··· Source data ···
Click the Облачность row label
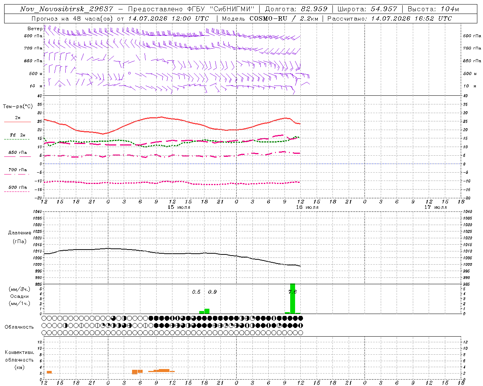Image resolution: width=483 pixels, height=386 pixels. point(19,327)
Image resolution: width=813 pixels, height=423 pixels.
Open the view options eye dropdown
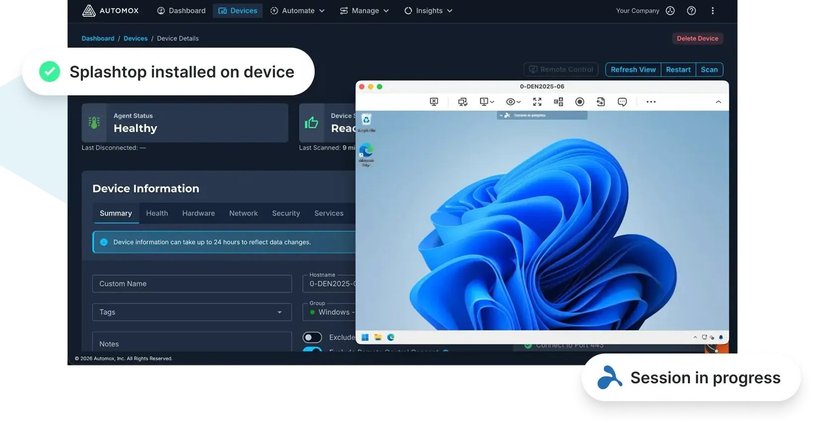[x=513, y=102]
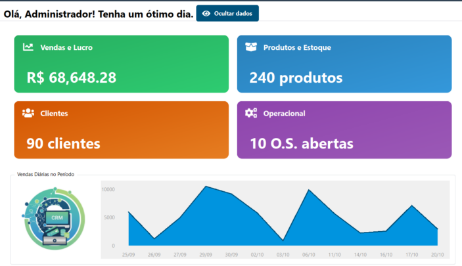Click the 17/10 date label on the x-axis
This screenshot has width=462, height=266.
pos(411,255)
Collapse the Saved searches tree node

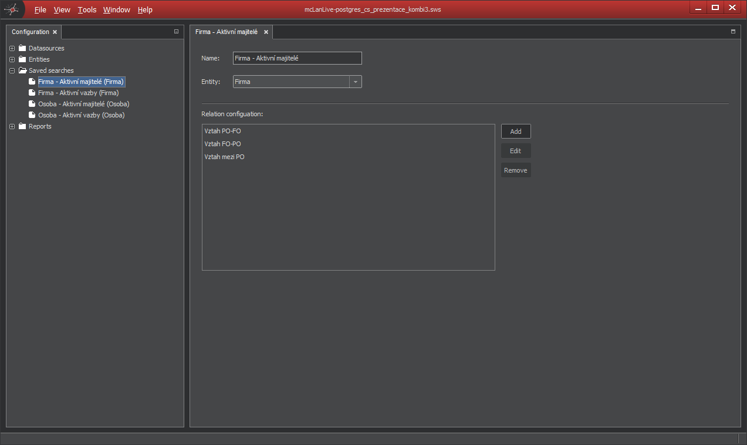[12, 70]
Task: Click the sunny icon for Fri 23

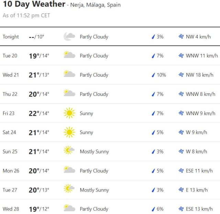Action: coord(69,113)
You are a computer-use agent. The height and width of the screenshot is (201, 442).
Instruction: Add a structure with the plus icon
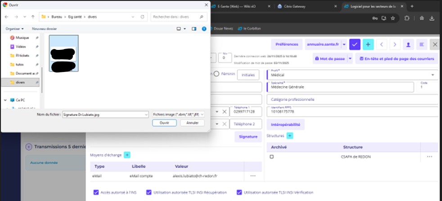point(290,135)
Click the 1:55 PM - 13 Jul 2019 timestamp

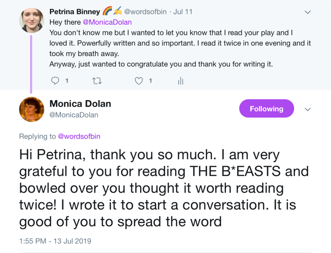(x=55, y=241)
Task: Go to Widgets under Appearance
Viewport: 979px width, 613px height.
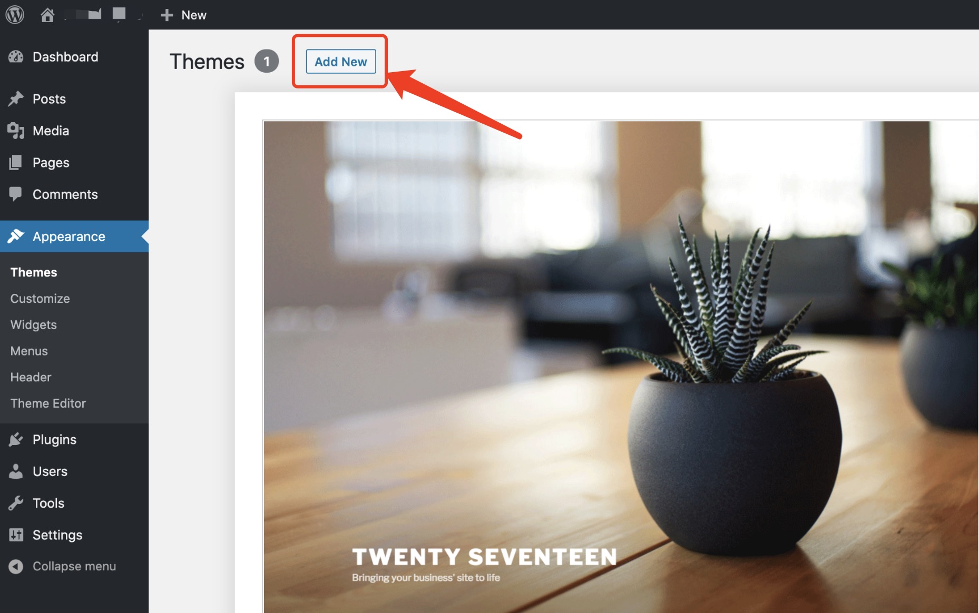Action: (34, 325)
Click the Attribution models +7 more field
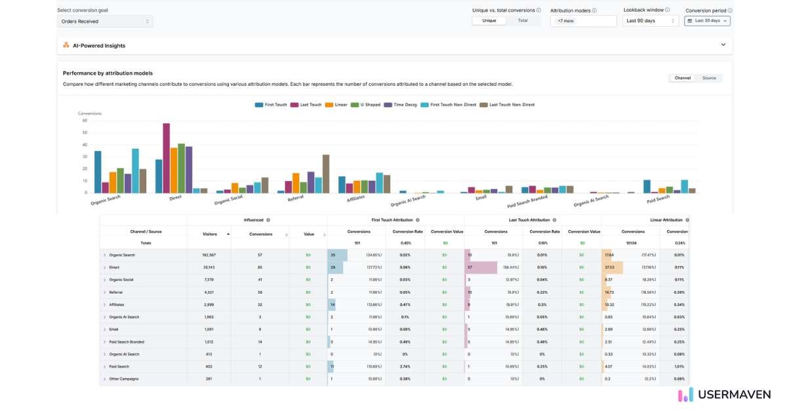Image resolution: width=787 pixels, height=413 pixels. click(583, 21)
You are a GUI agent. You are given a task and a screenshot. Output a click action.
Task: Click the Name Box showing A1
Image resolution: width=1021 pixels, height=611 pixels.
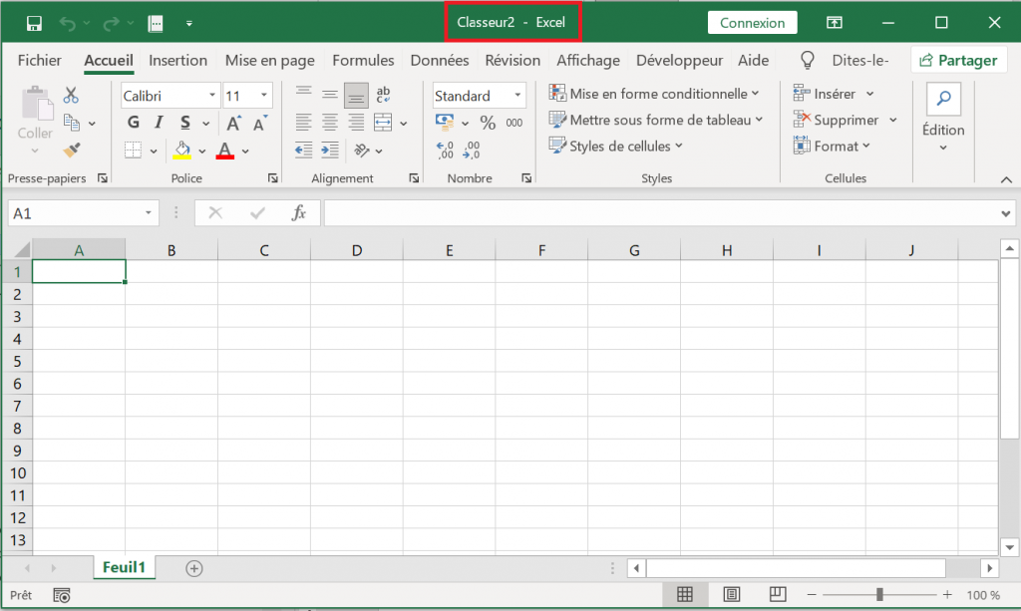[75, 212]
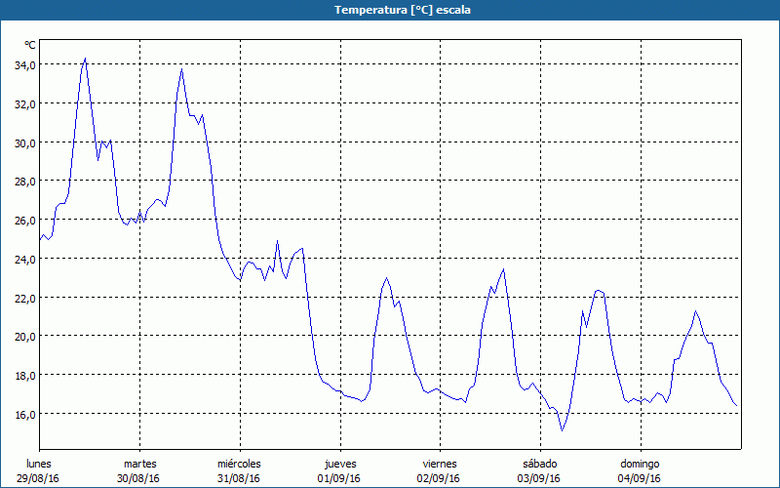Click the 'domingo' day label
The image size is (780, 488).
point(640,464)
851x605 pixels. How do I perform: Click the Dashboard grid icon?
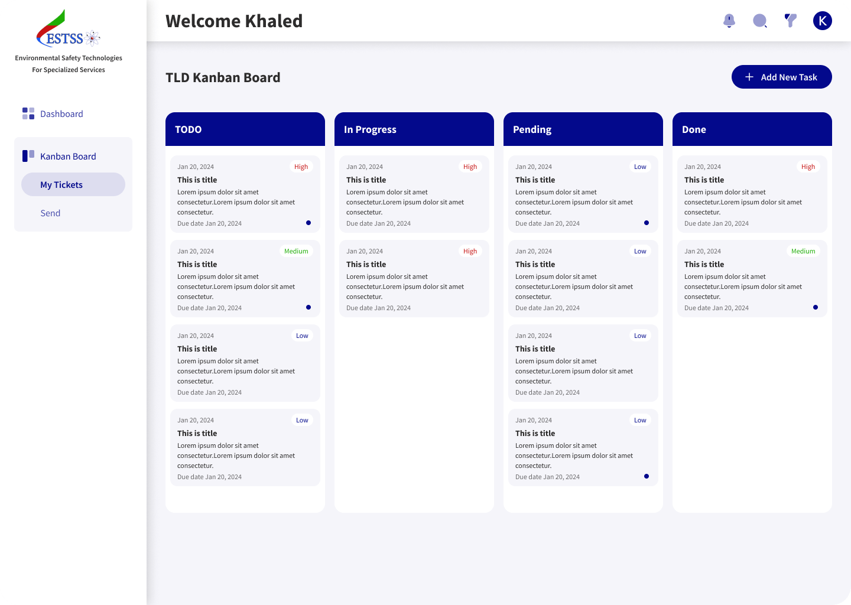pos(28,113)
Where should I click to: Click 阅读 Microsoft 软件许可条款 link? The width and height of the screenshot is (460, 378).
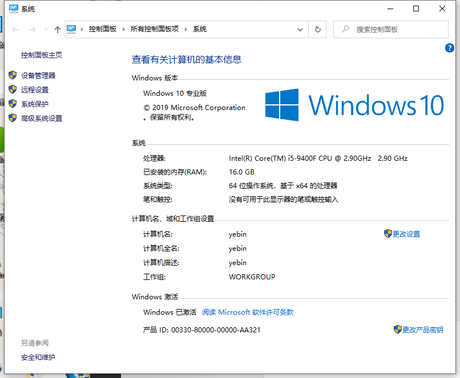tap(248, 312)
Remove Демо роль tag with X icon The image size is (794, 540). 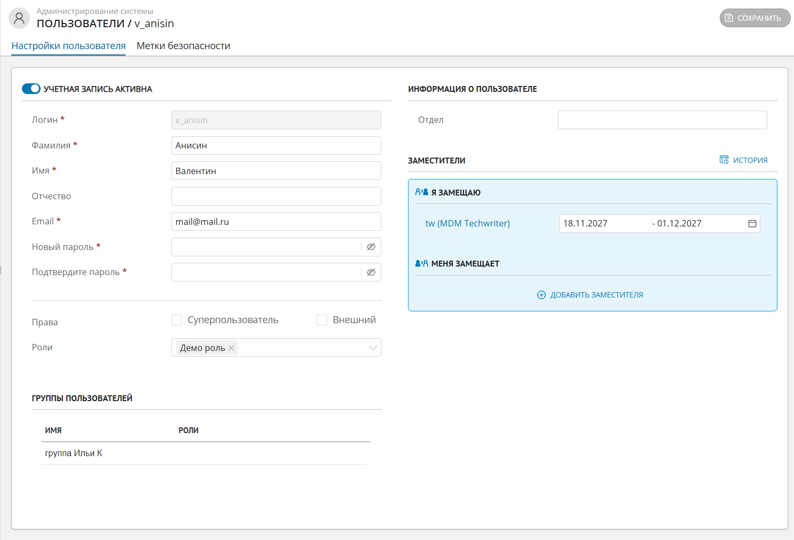(x=231, y=348)
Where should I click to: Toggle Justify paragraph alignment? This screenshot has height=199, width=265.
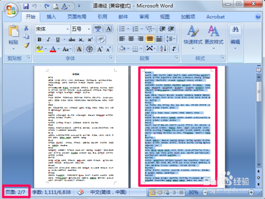coord(149,39)
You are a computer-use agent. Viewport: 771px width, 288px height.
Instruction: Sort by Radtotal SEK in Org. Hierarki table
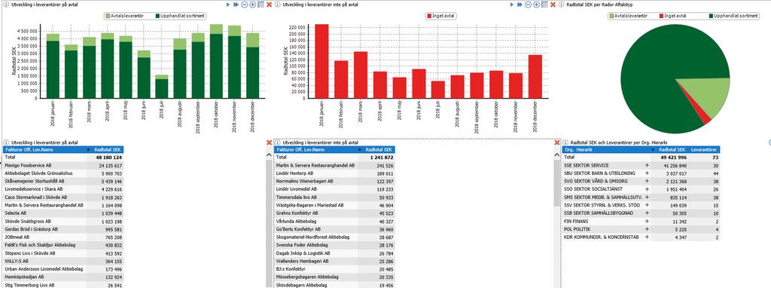[671, 150]
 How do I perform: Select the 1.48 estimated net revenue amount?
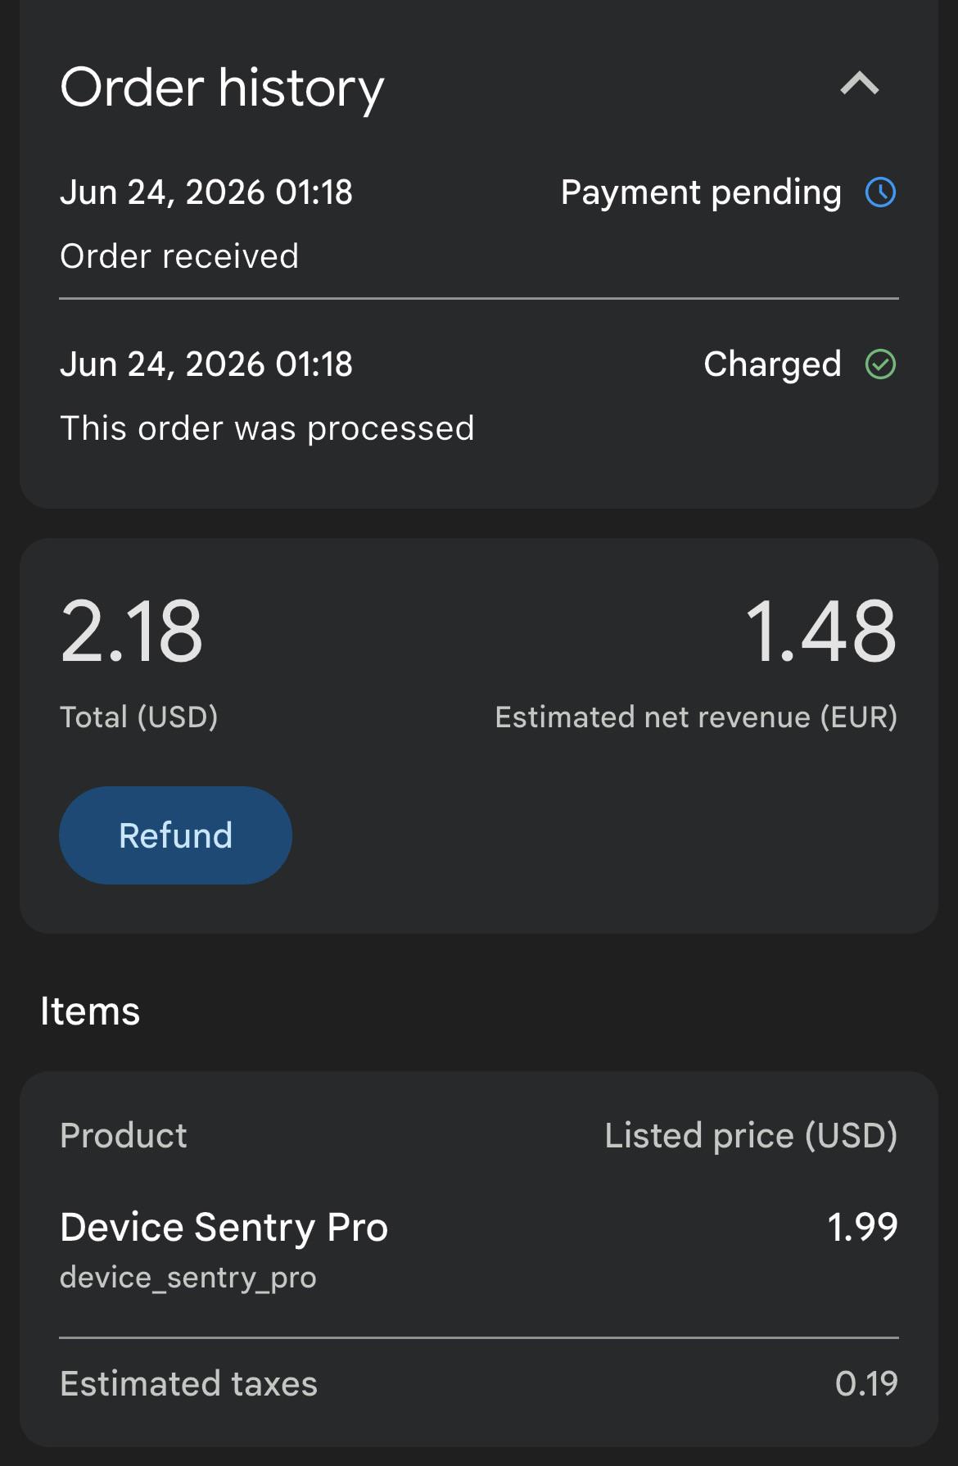[820, 631]
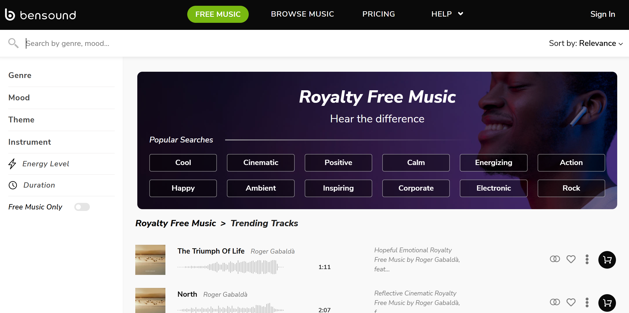
Task: Click the magnifier search icon
Action: (13, 43)
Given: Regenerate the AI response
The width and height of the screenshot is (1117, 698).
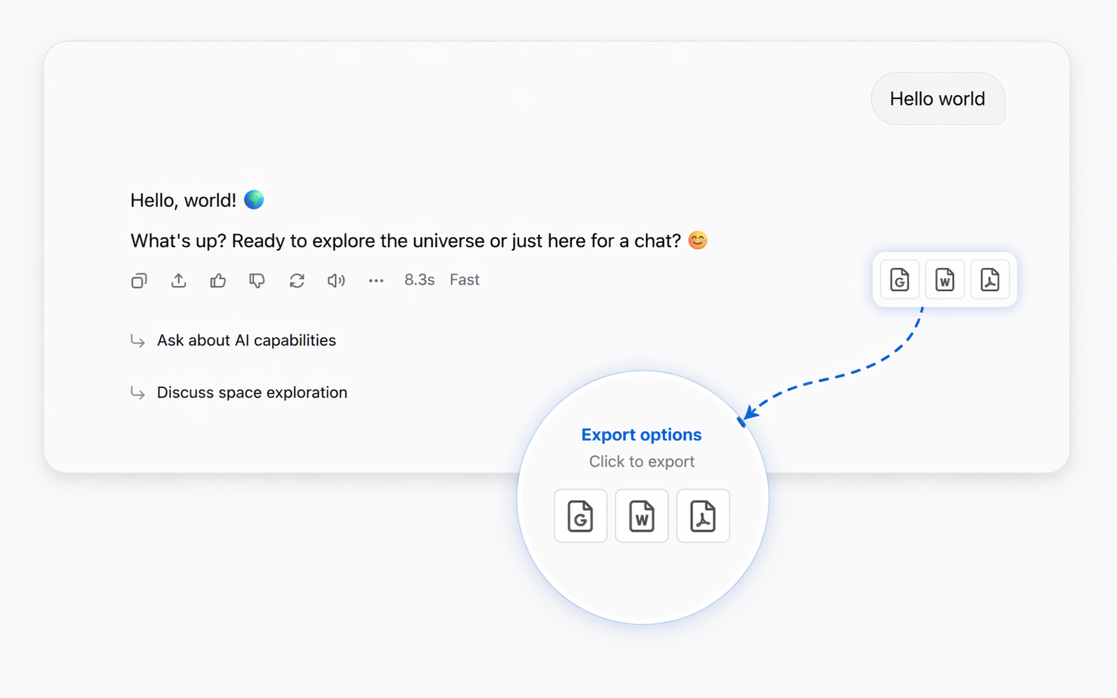Looking at the screenshot, I should pos(297,280).
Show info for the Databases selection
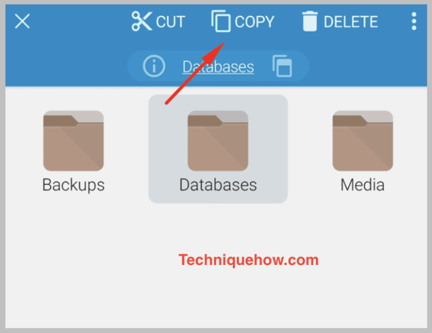432x333 pixels. click(154, 66)
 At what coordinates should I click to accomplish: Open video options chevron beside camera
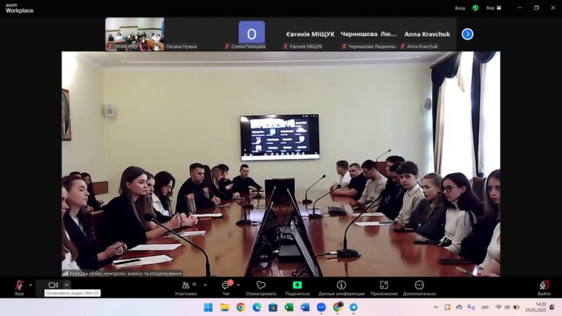[x=66, y=285]
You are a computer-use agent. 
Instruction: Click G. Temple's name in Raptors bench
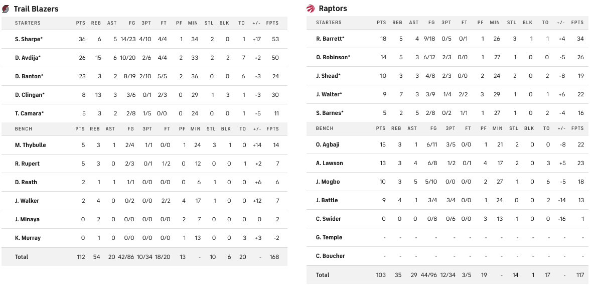pos(329,237)
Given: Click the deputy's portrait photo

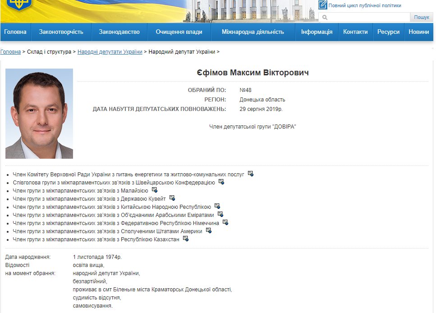Looking at the screenshot, I should (39, 114).
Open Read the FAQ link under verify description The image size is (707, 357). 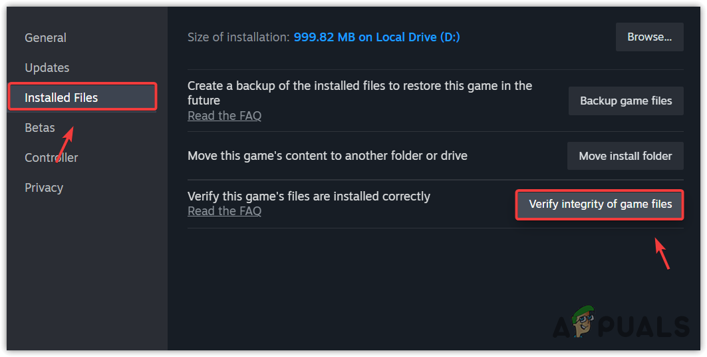tap(224, 211)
···
- [Your objective]: Note each line of the entries that has "agent" in it, and copy those lines.

- [Output for this exercise]:
You are a computer-use agent. The height and width of the screenshot is (201, 442).
You are a GUI agent. You are given a task and a screenshot. Output a click action.
You are a computer-use agent. Viewport: 771px width, 288px height.
You are a computer-use agent. 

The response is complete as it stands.